L’armistice entré en vigueur, les vainqueurs vont présenter leurs conditions de paix. Au sein du gouvernement, une majorité se dessine puis s’affirme pour en décider le rejet. Le 23 juin 1919, après une réunion mouvementée, une nouvelle conversation téléphonique s’engage entre Weimar et Kohlberg, où précisément Grœner confère avec Hindenburg quand la sonnerie retentit. Ebert lui demande l’avis de l’armée. Il ne signera pas sans son consentement. Dès qu’il apprend le sujet de la communication Hindenburg se retire. Grœner expose qu’en cas de refus, il lui serait impossible de s’opposer au franchissement du Rhin par les forces alliées. La seule solution est de se plier aux exigences des vainqueurs. Il appartient au ministre de la Défense, Noske, d’en expliquer au pays la nécessité. Ebert s’incline et accepte les conditions imposées.
Par deux fois, Grœner a fait preuve d’un courage civique qui a préservé son pays d’extrêmes complications. Mais, « traître à l’empereur », le voici maintenant « traître à la nation ». L’armée peut-elle encore se fier au « traître de Spa et de Weimar » ? Pour elle, il est désormais « la bête noire » dont le sombre profil se dessine au temps des catastrophes, Hindenburg démissionne, mais Grœner reste en fonctions jusqu’à ce que soit réglé le sort des unités encore engagées à l’Est. Le 1er octobre, il se retire à son tour.

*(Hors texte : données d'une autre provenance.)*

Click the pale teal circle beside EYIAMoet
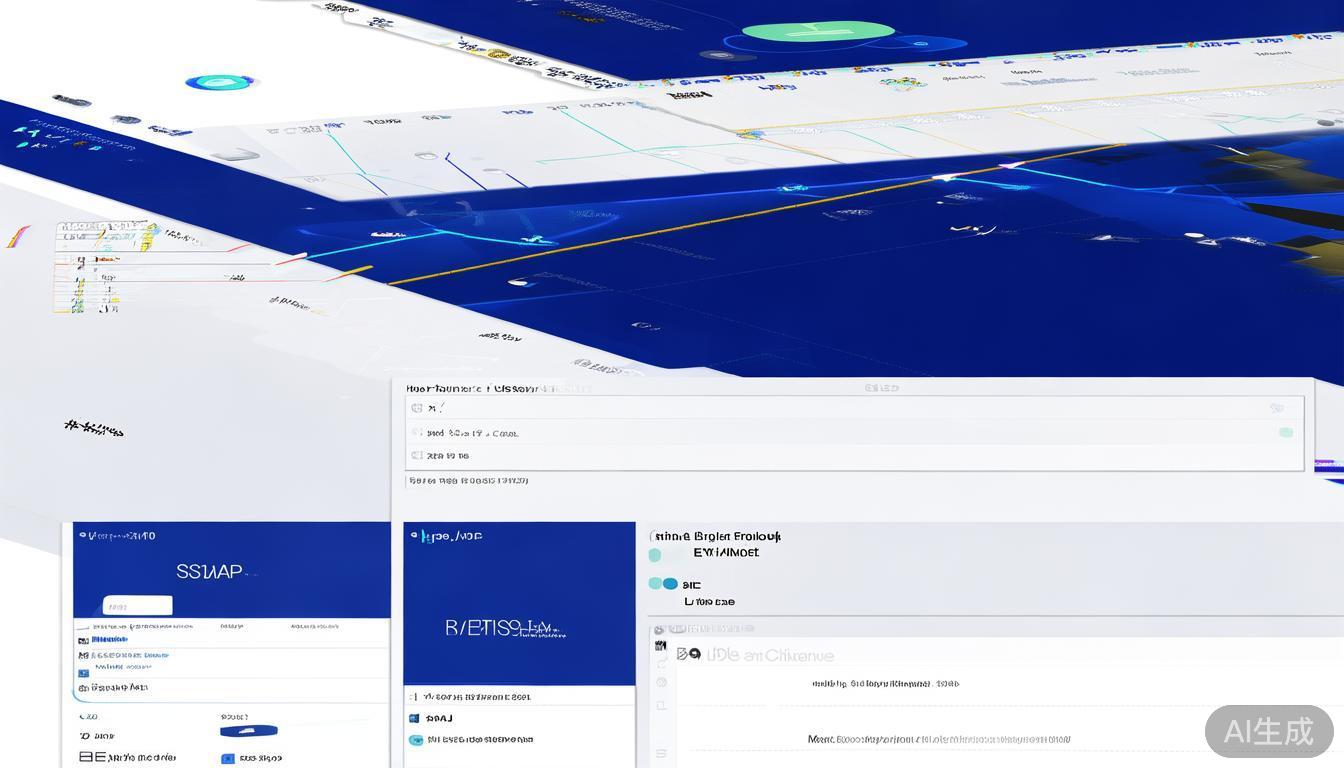 pyautogui.click(x=655, y=554)
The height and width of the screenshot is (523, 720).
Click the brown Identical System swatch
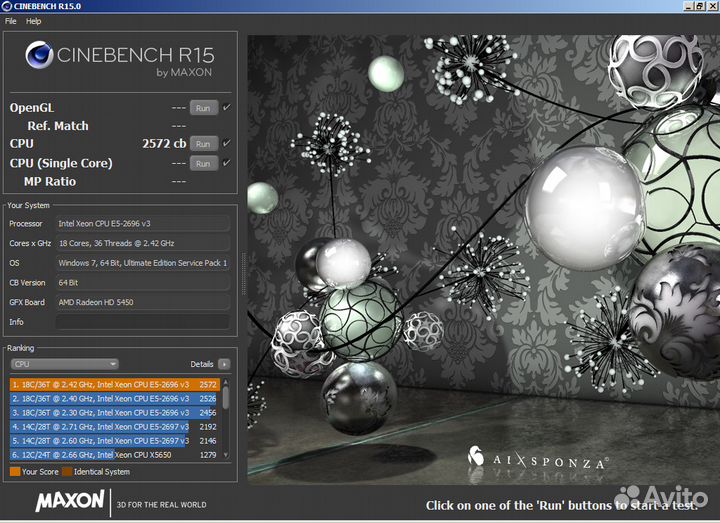pyautogui.click(x=67, y=471)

Sauf un bref intermède comme ministre des Transports, il se replie dans sa bibliothèque et publie des traités de science militaire. La mort prématurée de sa femme, en 1926, lui est une lourde épreuve. Mais voici qu’Hindenburg lui demande, en janvier 1928, de remplacer Gessler comme ministre de la Reichswehr. C’est le moment où dans la rue et dans les assemblées le nazisme commence sa montée triomphale. Grœner a-t-il de la nouvelle situation une vue d’homme d’État ? Les critiques qu’il adresse à l’œuvre de ses prédécesseurs von Seeckt et Gessler, le ton moralisateur qu’il met dans ses « lettres à l’armée », témoignent d’une sûreté et d’une satisfaction de soi très inégalement appréciées. Par un cumul singulier et caractéristique de l’époque, il devient, le 9 octobre 1931, ministre de l’Intérieur en même temps que ministre de la Reichswehr. Fort de l’estime que lui avaient accordé les organisations ouvrières et quelques partis de gauche, il croit pouvoir grouper dans une même organisation et sous sa seule férule les sections d’assaut national-socialiste. « Le vieux Grœner est gâteux », déclare le général von Hammerstein, qui passe lui aussi pour être un « général rouge ».

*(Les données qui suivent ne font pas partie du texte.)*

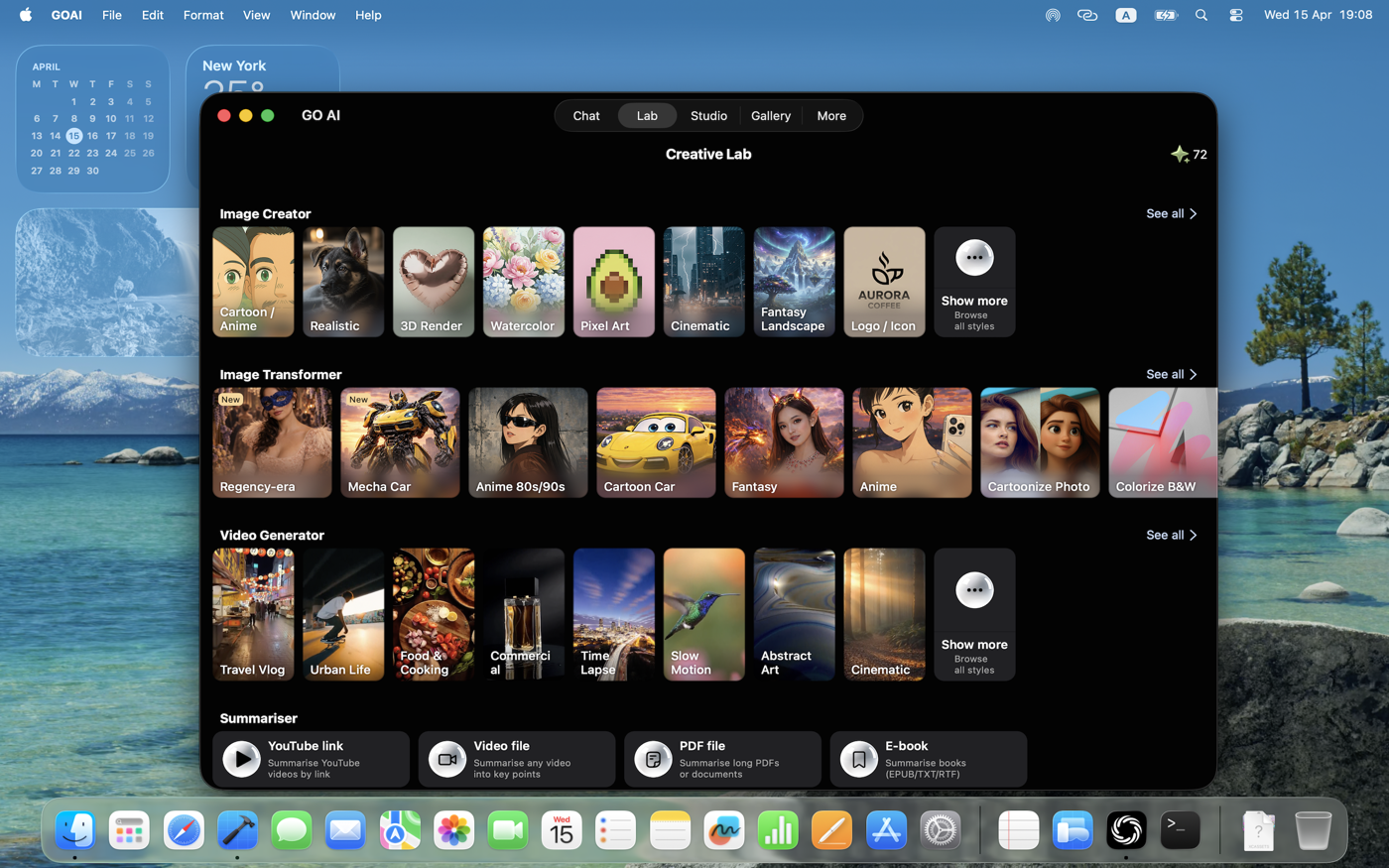Click the Video file camera icon
This screenshot has height=868, width=1389.
click(x=446, y=759)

En attribuant les fonctions de directeur de l’armée au général von Schleicher, qu’il appelle « son élève, son ami, le fils de son cœur, l’espoir du peuple et de la patrie », il crée lui-même le tremplin d’où von Schleicher s’élancera pour le fameux travail de coulisses qui allait lui permettre, non sans grossières et méprisantes injures à l’égard de Grœner, de chasser celui-ci.
Au début de mai 1932, trois des principaux chefs de la Reichswehr viennent faire connaître au ministre « qu’il n’a plus la confiance de l’armée ». C’est un fait que celle-ci n’avait jamais fait que le tolérer.

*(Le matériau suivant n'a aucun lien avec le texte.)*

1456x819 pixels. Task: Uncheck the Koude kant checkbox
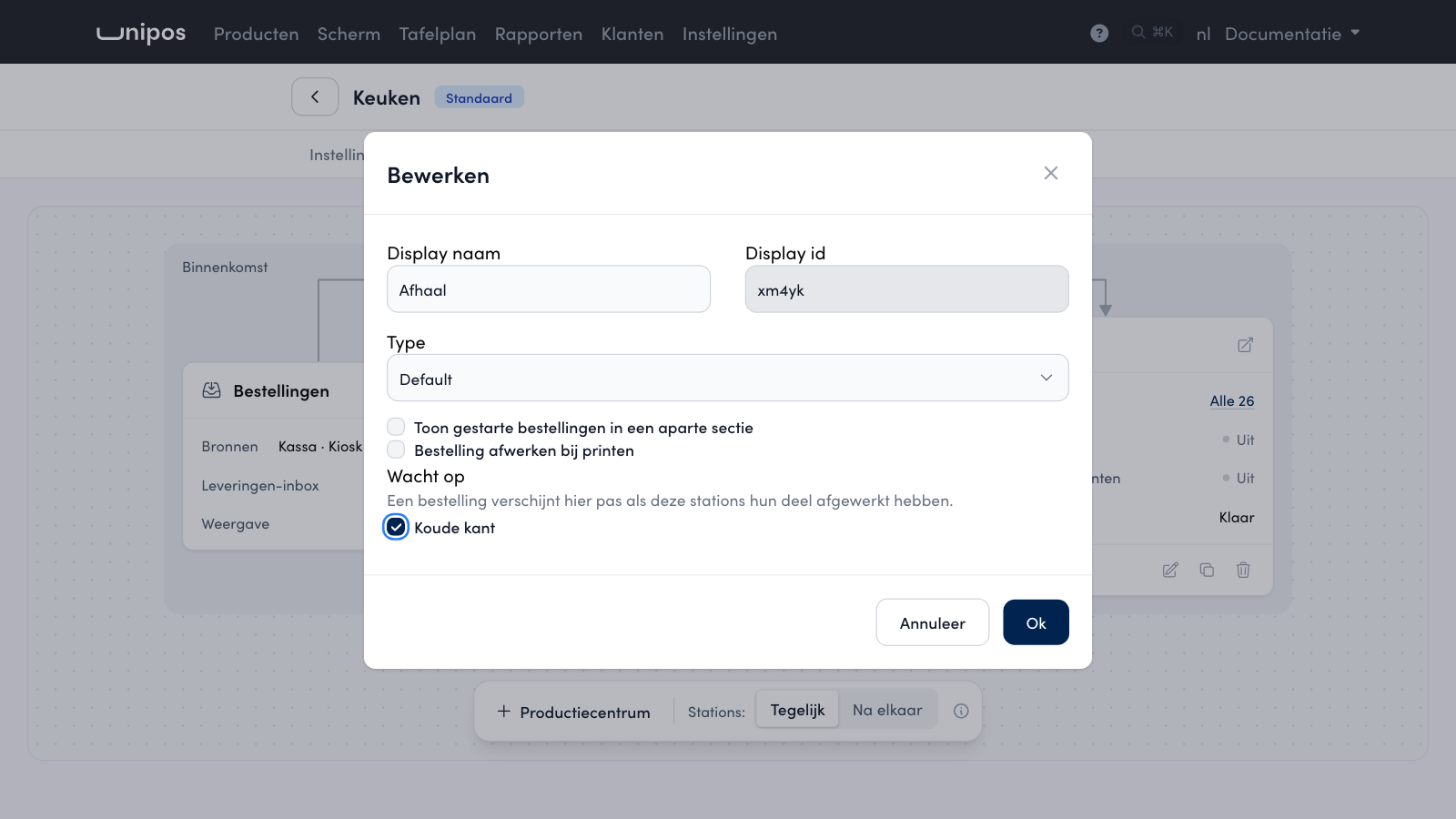(396, 527)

Hitler devient chancelier. Le 30 juin 1934, von Schleicher est assassiné. Prévenu à temps, Grœner n’échappe lui-même qu’en gagnant la campagne. Mais, sans véritable rancune pour Schleicher, il dira dans son testament avoir conservé à « son élève » toute son estime. Et Mme Grœner-Gayer écrit : « II y avait aussi dans ce testament une pensée pour Hitler ». Elle ne dit pas laquelle.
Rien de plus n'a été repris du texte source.